Many of you may wonder what it is like to be living through med school, what is “normal” for the day-to-day stuff. Well, it varies. Most of the time our lives are crazy, on the go non-stop making sure the boys are where they need to be, when they need to be. Then, if we’re lucky, able to catch some time later in the evening together. There will be many blog posts about this I’m sure, so today, I will focus on one particular item that is a sign that you may be living with a med student. Playing doctor. Now, get your head out of the gutter people, I’m not talking about that kind of playing doctor. I’m talking about when hubs has a practical that requires him to conduct an interview, examine a patient and show the people that matter he can actually be a doctor. This requires a LOT of practice. You may not know it just by going in for a checkup, but the “list” of things to do and check is LONG! Like 8 pages of meticulous items to walk through and remember. I don’t know about you, but I can barely remember my computer password for work so I totally understand the need to practice, a lot.
As you can imagine, this means that the people closest to the med student will be the test subjects. So, of course with 3 sick kids in the last 2 weeks, hubs has had a lot of practice. Also, with kids, you have to move fast because they have the attention span of a fruit fly so you need to focus on the main items of concern. I have had the privilege of helping hubs out too. Now, when I’m the test subject, I get to help him walk through the WHOLE list. We’re talking like 1-2 hours of stuff. Maybe not that long but sometimes it feels that way (no offense hubs). I try my hardest to be patient-like so he can get the full effect, but it’s not always easy. Especially late at night when I’m tired and sometimes goofy….like last night. Here are a few sample dialogs that may or may not have taken place. Don’t judge me, it was late, I was tired and hubs was being a great “doctor”….

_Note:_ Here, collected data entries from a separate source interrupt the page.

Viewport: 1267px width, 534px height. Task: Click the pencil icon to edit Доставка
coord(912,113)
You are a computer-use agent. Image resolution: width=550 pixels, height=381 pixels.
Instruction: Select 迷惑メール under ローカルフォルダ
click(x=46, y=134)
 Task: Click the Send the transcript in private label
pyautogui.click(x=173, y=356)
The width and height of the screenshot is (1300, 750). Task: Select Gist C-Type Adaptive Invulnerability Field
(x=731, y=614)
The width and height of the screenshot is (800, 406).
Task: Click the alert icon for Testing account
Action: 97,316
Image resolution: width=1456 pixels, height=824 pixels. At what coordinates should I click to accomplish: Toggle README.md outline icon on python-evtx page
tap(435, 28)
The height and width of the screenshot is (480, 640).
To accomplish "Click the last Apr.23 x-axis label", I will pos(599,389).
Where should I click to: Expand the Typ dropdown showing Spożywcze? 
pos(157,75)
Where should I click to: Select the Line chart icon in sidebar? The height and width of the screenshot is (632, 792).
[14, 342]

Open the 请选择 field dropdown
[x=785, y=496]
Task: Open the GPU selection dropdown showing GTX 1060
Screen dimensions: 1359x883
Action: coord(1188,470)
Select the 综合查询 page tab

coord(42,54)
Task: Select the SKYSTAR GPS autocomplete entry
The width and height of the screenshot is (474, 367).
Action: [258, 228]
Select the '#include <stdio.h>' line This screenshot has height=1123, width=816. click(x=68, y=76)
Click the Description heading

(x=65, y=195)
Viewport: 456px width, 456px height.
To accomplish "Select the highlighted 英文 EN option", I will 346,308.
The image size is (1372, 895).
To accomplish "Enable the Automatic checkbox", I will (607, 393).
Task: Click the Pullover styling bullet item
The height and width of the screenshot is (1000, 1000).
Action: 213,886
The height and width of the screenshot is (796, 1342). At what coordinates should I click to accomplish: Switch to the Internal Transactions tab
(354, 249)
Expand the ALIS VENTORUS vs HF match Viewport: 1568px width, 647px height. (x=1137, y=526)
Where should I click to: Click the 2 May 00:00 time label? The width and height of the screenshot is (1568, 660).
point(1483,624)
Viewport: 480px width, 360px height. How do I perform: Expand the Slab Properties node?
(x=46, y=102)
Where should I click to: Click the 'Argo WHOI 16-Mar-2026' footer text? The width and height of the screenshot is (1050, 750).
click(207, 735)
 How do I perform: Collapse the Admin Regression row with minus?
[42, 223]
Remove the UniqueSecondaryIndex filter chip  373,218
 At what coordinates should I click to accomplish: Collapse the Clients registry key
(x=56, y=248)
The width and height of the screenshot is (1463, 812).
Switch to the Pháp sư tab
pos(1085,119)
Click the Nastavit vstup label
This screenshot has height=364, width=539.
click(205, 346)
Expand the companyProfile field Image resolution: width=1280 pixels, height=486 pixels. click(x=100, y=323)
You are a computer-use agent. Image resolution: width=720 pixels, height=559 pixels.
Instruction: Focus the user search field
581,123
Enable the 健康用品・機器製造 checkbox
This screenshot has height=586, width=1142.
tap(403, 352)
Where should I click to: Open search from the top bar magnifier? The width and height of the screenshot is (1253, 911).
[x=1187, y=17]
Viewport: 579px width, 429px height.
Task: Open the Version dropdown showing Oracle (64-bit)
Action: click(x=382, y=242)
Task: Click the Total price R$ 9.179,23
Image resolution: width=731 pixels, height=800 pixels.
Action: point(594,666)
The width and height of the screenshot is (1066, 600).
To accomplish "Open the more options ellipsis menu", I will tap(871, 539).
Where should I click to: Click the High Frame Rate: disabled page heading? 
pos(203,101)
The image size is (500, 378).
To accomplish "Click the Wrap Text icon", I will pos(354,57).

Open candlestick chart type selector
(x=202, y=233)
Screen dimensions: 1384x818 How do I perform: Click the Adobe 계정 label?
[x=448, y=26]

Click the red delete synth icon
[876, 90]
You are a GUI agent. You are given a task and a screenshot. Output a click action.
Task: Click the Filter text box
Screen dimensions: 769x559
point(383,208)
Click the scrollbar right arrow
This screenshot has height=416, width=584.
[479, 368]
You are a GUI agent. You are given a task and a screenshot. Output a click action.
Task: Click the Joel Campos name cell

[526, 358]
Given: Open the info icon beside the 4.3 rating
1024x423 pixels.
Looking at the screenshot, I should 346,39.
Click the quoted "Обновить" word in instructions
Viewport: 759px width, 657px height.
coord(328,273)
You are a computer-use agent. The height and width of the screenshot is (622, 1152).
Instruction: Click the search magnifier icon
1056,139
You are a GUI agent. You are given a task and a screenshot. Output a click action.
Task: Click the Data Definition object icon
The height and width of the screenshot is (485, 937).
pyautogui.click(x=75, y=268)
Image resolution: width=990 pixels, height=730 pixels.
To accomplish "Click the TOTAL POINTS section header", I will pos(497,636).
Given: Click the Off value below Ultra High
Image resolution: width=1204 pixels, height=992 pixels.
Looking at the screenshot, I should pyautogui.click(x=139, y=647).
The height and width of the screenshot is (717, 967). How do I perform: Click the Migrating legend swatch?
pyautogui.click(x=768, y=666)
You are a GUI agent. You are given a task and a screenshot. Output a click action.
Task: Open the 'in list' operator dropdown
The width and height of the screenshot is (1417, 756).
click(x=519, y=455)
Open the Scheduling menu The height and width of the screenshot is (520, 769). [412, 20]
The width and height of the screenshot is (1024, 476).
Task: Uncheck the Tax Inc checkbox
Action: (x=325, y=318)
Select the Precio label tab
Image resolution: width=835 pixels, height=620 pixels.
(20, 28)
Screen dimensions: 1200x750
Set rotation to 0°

Hubs: “Hello ma’am, what brings you in today?”
Me: “Just a checkup.”
Hubs: “Great, let’s get started.”
Me: “Okay, but don’t get any ideas…I’m a married woman and my husband’s a big fancy doctor.”
Hubs: “Um…..okay..?” (Smiles)
Procedure: Checking the nose with an otoscope
Hubs: “Okay, I need to look in your nose.”
Me: “I’m a little weird about you looking at my boogers.”
Hubs: “Really…?” (He looks in my nose).
Me: “Was it bad?” (Slightly mortified).
Hub: “Nope, you’re good.”
Me: “Wow, that’s a whole new level of closeness and intimacy I never thought I would encounter….”
Procedure: Checking inside the mouth
Hubs: “Now I need to check in your mouth.”
Me: Opens mouth, says ahh.
Hubs: “Looks good.”
Me: “Did you see what was stolen from me? They’ve been missing since I was 8.”
Hubs: Confused look.
Me: “My tonsils. The aliens took my tonsils when I was 8. They replaced it with sensitive teeth.” I was really tired at that point. Clearly.
Hubs: That look he gives when he realizes that we might have to call it a night and finish tomorrow.
Procedure: Neck motion
Hubs: “Now we need to check the motion of your neck. Can you tip your head from side to side?”
Me: “Is this a cruel blonde joke?” Hubs didn’t get it…he’s not blonde so he hasn’t ever had the jokes about bimbos shaking their heads back and forth like airheads. I’m not sure I totally get it but maybe that’s part of why it’s a blonde joke?
Procedure: Listening to the stomach
Hubs: “Now I will listen to your stomach and digestion.”
Me: “Okay.” I’m kind of secretly laughing at this point because I had a bit of a rumble tummy so I knew he would hear something good.
Me: My stomach rumbles really loud….I heard it plain as day on the outside and he was using a stethoscope. I start laughing really loud.
Hubs: Laughing at this point and unable to keep the stethoscope on my stomach because it was bouncy right off of my belly fat….which made me laugh harder….
Clearly at this point it was time to call it a night.
There is a whole new level of intimacy that we’re getting comfortable with that we hadn’t had before. Some is weird (the nose thing), some funny (stomach) and others are just part of the procedure. All in all, these are things that I know will help hubs become a great doctor and it allows me to spend time with him when most nights he would have his nose buried in a book. And, it’s a sure sign that you live with a med student.